Aufgaben:
**A.** Fasse den Text über Hörspiel und Kino in zwei Sätzen zusammen.
**B.** Beantworte zum Text über Hörspiel und Kino jede Frage kurz:
(i) Auf welchem Medium kaufte der Bruder das Hörspiel?
(ii) Bei welcher Gelegenheit wurde der zweite Teil im Kino gesehen?
(iii) Aus wessen Mund stammt der Kaugummi laut Text?
**C.** Setze den Text über Hörspiel und Kino nach seinem letzten Satz fort.

Zitierte Textstelle:

_ _ _ _

Als es nun endlich so weit war und meiner Bruder ins Kino gehen durfte (ich nicht, ich war noch zu jung) kaufte er kurz drauf das Hörspiel auf Kassette. Warum weiß ich nicht. Aber das war der Moment als ich zum ersten Mal wirklich mit der Geschichte in Berührung kam. Bis heute kann ich ganze Sätze und Dialoge auswendig! So kam alles ins Rollen. Ich sah den zweiten Teil im Kino, bei einer Geburtstagsfeier. Aber ich habe weder den ersten, noch den zweiten Teil jemals gelesen. Denn lesen war nach wie vor uninteressant. Zudem ist der zweite Teil der Teil, den ich am wenigsten mag. Vielleicht hängt das mit der Tatsache zusammen, dass ich damals im Kino in einen Kaugummi gestiegen bin - von dem ich sicher bin, dass er aus dem Mund der Oma des Geburtstagskinds stammt ‑ vielleicht aber auch an etwas anderen.

_ _ _ _

Einträge im Datensatz:
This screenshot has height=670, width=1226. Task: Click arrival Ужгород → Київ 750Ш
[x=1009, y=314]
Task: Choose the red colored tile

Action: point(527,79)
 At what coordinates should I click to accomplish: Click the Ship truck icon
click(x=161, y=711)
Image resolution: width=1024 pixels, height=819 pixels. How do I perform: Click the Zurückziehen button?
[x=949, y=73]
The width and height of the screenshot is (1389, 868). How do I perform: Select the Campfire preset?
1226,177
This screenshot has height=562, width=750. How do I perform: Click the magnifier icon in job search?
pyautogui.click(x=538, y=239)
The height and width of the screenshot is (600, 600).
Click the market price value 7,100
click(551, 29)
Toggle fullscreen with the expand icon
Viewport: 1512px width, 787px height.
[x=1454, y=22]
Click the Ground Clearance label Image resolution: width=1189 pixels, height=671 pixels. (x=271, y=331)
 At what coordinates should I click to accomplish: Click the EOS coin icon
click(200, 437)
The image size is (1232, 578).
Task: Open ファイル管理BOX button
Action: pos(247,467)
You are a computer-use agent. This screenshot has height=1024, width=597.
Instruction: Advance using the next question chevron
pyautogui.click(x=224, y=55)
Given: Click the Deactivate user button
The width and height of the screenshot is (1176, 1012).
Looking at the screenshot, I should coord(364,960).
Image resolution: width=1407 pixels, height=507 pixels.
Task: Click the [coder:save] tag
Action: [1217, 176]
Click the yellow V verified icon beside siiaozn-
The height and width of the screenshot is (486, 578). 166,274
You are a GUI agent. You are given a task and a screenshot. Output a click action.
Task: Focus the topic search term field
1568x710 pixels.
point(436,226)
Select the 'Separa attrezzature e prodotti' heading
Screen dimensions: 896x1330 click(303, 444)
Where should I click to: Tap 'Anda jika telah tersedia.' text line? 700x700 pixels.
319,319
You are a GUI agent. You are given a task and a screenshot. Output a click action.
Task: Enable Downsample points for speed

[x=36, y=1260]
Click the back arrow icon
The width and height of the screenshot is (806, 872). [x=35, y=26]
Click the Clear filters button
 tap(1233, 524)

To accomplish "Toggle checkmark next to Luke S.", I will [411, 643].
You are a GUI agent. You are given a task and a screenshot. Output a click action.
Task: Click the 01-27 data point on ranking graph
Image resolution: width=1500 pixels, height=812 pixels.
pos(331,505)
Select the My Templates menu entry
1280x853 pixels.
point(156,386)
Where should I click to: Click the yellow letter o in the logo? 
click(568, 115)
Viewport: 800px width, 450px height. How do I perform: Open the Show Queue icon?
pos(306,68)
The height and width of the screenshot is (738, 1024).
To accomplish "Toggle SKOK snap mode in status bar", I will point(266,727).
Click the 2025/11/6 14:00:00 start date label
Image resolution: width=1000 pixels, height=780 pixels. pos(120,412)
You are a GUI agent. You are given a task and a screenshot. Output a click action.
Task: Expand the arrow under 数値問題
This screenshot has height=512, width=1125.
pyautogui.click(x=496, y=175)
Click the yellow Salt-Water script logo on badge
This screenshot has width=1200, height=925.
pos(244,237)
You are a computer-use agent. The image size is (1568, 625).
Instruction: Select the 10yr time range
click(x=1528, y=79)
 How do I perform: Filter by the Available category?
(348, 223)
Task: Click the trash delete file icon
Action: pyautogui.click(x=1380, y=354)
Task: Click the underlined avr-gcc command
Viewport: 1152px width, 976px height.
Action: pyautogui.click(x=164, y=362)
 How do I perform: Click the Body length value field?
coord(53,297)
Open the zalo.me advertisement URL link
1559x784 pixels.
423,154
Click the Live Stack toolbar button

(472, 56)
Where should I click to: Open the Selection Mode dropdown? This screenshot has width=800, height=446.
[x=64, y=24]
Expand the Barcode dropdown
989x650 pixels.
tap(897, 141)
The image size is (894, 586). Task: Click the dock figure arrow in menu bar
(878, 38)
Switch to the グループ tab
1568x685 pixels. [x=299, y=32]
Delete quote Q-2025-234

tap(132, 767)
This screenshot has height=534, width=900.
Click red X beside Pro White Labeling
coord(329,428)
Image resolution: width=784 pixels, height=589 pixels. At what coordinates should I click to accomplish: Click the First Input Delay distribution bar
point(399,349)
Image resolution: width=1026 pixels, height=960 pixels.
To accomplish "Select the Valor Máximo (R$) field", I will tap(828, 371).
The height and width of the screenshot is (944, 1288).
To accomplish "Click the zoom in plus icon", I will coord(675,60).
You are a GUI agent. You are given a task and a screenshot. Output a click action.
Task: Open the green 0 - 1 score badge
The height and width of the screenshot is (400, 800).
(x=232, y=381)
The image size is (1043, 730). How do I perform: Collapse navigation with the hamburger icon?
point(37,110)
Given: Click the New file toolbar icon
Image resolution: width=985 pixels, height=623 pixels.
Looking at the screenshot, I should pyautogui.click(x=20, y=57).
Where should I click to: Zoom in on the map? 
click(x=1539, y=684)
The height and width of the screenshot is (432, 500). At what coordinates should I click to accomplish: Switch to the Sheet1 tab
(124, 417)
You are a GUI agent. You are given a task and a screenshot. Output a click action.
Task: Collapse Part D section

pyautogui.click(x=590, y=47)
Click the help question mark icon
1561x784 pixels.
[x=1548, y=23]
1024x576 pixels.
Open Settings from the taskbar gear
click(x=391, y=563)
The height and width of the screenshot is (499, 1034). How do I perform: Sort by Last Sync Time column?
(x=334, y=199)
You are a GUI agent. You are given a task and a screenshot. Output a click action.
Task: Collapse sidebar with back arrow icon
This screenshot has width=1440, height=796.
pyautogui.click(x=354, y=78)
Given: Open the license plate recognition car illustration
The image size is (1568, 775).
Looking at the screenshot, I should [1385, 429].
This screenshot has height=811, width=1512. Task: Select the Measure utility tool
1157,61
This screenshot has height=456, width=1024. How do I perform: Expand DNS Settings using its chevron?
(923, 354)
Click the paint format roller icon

_ _ _ _

Lösungen:
**A.** Als der Bruder ins Kino gehen durfte, kaufte er kurz danach das Hörspiel auf Kassette, und dadurch kam die erzählende Person zum ersten Mal wirklich mit der Geschichte in Berührung; bis heute kann sie ganze Sätze und Dialoge auswendig. Den zweiten Teil sah sie im Kino bei einer Geburtstagsfeier, gelesen hat sie keinen der beiden Teile, und den zweiten mag sie am wenigsten, vielleicht weil sie damals im Kino in einen Kaugummi gestiegen ist.

**B.**
(i) Auf Kassette.
(ii) Bei einer Geburtstagsfeier.
(iii) Aus dem Mund der Oma des Geburtstagskinds.

**C.**
Ein Mal im Jahr, zu Weihnachten, bekamen wir ein weiteres Hörspiel der Reihe geschenkt. Und da ich nun Teil eins und zwei kannte wollte ich natürlich wissen wie es weiter ging. Leider musste ich noch auf den dritten Teil als Hörbuch warten und so begann ich, anfangs eher wiederwillig, zu lesen. Und ich las! Diesen Teil, den vierten Teil und alle darauf folgenden. Die Geschichte von dem etwas zu stolzen Jungen ist mir mittlerweile in Fleisch und Blut übergegangen. Die Buchfiguren und auch die Schauspieler gehören für mich zu den prägendsten Menschen in meinem Leben. Und auch wenn ich nie im Leben auch nur einen von ihnen wirklich treffen werden bin ich ihnen allen zu Dank verpflichtet. Ich habe keine Obsession mit Harry Potter, es hat mich schlichtweg zu dem gemacht was ich heute bin.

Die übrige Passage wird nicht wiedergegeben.